Sie besuchte das Steyersche Institut, eine private Mädchenschule, deren Leiterin Ida Speyer eine begnadete und sehr engagierte Lehrerin gewesen sein muss. Hier wurden die Keime für Marie Calms Lebensweg als Pädagogin gelegt; sie hat viele Jahre später mit dem Artikel Eine Lehrerin von Gottes Gnaden der von ihr so sehr geschätzten Lehrerin ein kleines Denkmal gesetzt4 und ihr auch eines ihrer Bücher gewidmet.5
Lehrjahre im Ausland
Folgerichtig reifte in dem jungen Mädchen der Wunsch, selbst Lehrerin zu werden. Eine geregelte Ausbildung gab es dafür Mitte des 19. Jahrhunderts noch nicht. Marie Calm arbeitete zunächst als Hilfslehrerin am Steyerschen Institut und ging dann in die französische Schweiz, nach England und nach Moskau, wo sie als Hauslehrerin und Erzieherin Berufspraxis sammelte und Sprachen erlernte. Danach lehrte sie an verschiedenen Mädchenschulen in Deutschland. 1865 ließ sie sich schließlich in Kassel (damals noch Cassel) nieder, wo ihre zwischenzeitlich verwitwete Mutter und ihre verheiratete Schwester lebten.
Die Lehrerin
Marie Calm hat sich mit dem Beruf der Lehrerin in ihrer Zeit intensiv auseinandergesetzt und dessen Professionalisierung vorangetrieben. 1869 gründete sie gemeinsam mit Auguste Schmidt den Verein Deutscher Lehrerinnen und Erzieherinnen, er ist als ein früher Versuch zu sehen, die Lage von Lehrerinnen zu analysieren und Initiativen zur fachlichen Verbesserung des Unterrichts, aber auch zur pekuniären Absicherung von Lehrerinnen zu ergreifen. Es ging dem Verein um drei Forderungen: „Vermehrung und Verbesserung der Lehrerinnen-Seminarien, Erhöhung der Gehälter und Ausdehnung des Wirkungskreises.“6 Der von Marie Loeper-Housselle, Helene Lange und wiederum Auguste Schmidt über 20 Jahre später ins Leben gerufene Allgemeine Deutsche Lehrerinnen Verein (ADLV) hat ungleich größeren Einfluss entwickeln können, doch hat Calms Initiative 1869 dazu beigetragen, die Probleme überhaupt erst einmal zu thematisieren. Mit der Stellung der Lehrerinnen hat sich Marie Calm nicht nur im Verein, sondern auch in Artikeln und Vorträgen auseinandergesetzt.

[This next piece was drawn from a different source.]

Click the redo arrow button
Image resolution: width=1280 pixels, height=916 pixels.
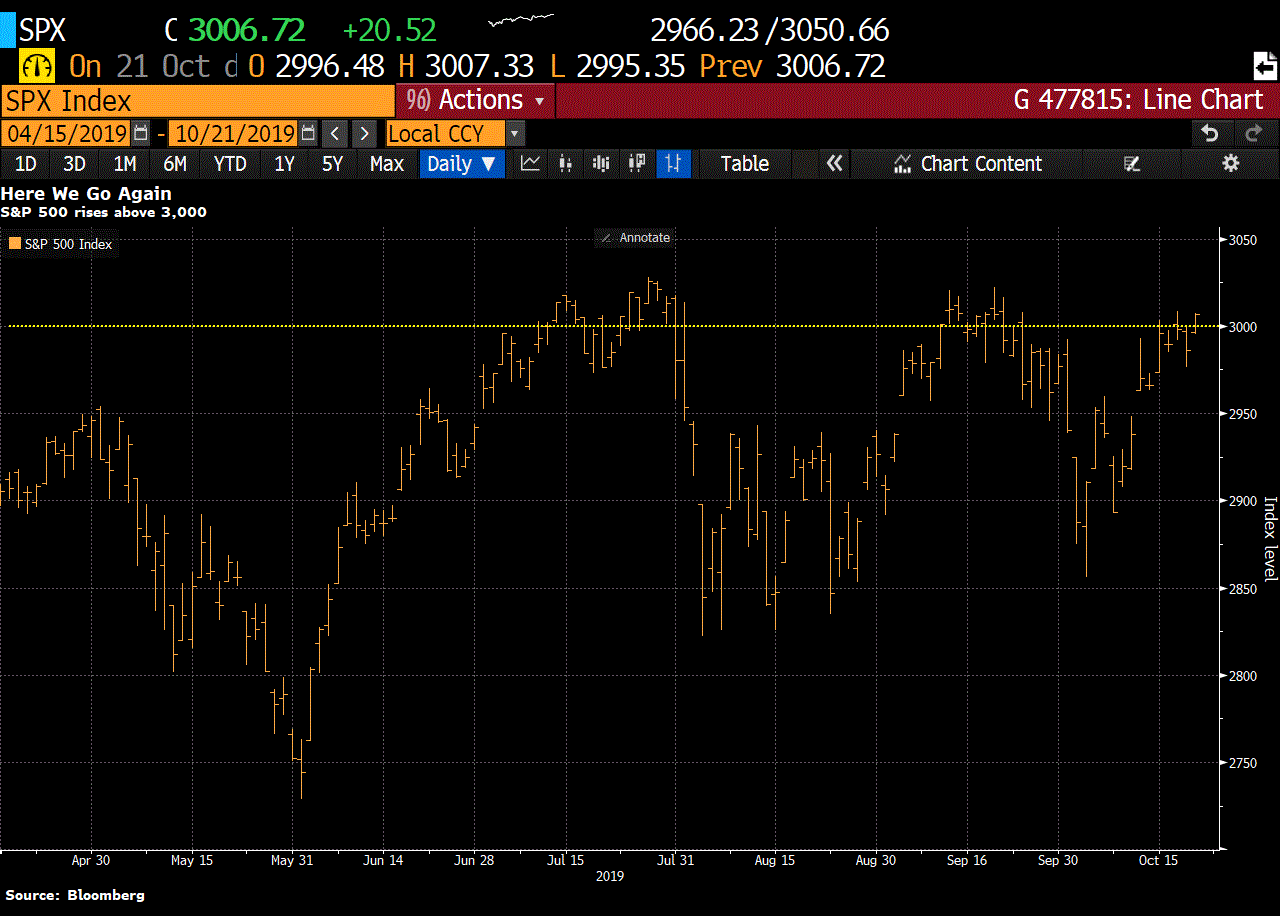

Der Casseler Frauenbildungsverein
Als Marie Calm in Cassel ansässig geworden war, kam sie in Kontakt mit den Leipziger Frauen, die 1865 den Allgemeinen Deutschen Frauenverein (ADF) gegründet hatten. 1869 trug sie die Ideen des ADF in ihr Kasseler Umfeld und organisierte dort dessen sehr erfolgreiche dritte Wanderversammlung7. In seiner Folge wurde der Casseler Frauenbildungsverein (CFBV) gegründet, der faktisch als Ortsgruppe des ADF fungierte8. Der CFBV wurde schnell aktiv und erfolgreich, er konnte in wenigen Jahren 200 Mitglieder werben, um die Jahrhundertwende waren es 350. Direkt nach der Vereinsgründung begann der Vorstand mit der Planung für eine Mädchenschule und richtete erste Kurse ein, im Februar 1870 konnte die Schule bereits eröffnet werden. Sie hatte das Ziel, „die Schülerinnen zu eigenem Denken [anzuregen]“9, doch den Anfang und das Herzstück bildeten erst einmal Handarbeiten und Hauswirtschaft. Sowohl Marie Calm als auch ihre Mitarbeiterin und Nachfolgerin Auguste Förster waren überzeugt von der Notwendigkeit fundierter hauswirtschaftlicher Kenntnisse für Mädchen. Damit sollten sie nicht nur in die Lage versetzt werden, später den eigenen Haushalt zu führen, sondern auch ihre Chancen auf dem Arbeitsmarkt zu steigern und sich ihren Lebensunterhalt verdienen zu können. In der Satzung des Vereins war als einer der Vereinszwecke „die Vermittlung des Vorstandes zur Erlangung von Stellen für die Schülerinnen“10 verankert. Deshalb richtete der CFBV nicht nur eine Fachschule für Handarbeiten (Flicken und Stopfen, Weißstickerei, Bügeln, später Maschinenähen, aber immer ergänzt mit allgemeinbildenden Kursen wie Literatur und Geographie) und eine Kochschule ein, sondern ergriff auch praktische Maßnahmen für die Zeit nach der Ausbildung. Die Schülerinnen der Kochschule boten einen ‚Mittagstisch für berufstätige Damen‘ an, präsentierten also ihre Erzeugnisse direkt in der Öffentlichkeit und waren damit als Könnerinnen ihres Faches wahrnehmbar. Die Schülerinnen der Fachschule präsentierten ihre Produkte regelmäßig in gut besuchten Ausstellungen.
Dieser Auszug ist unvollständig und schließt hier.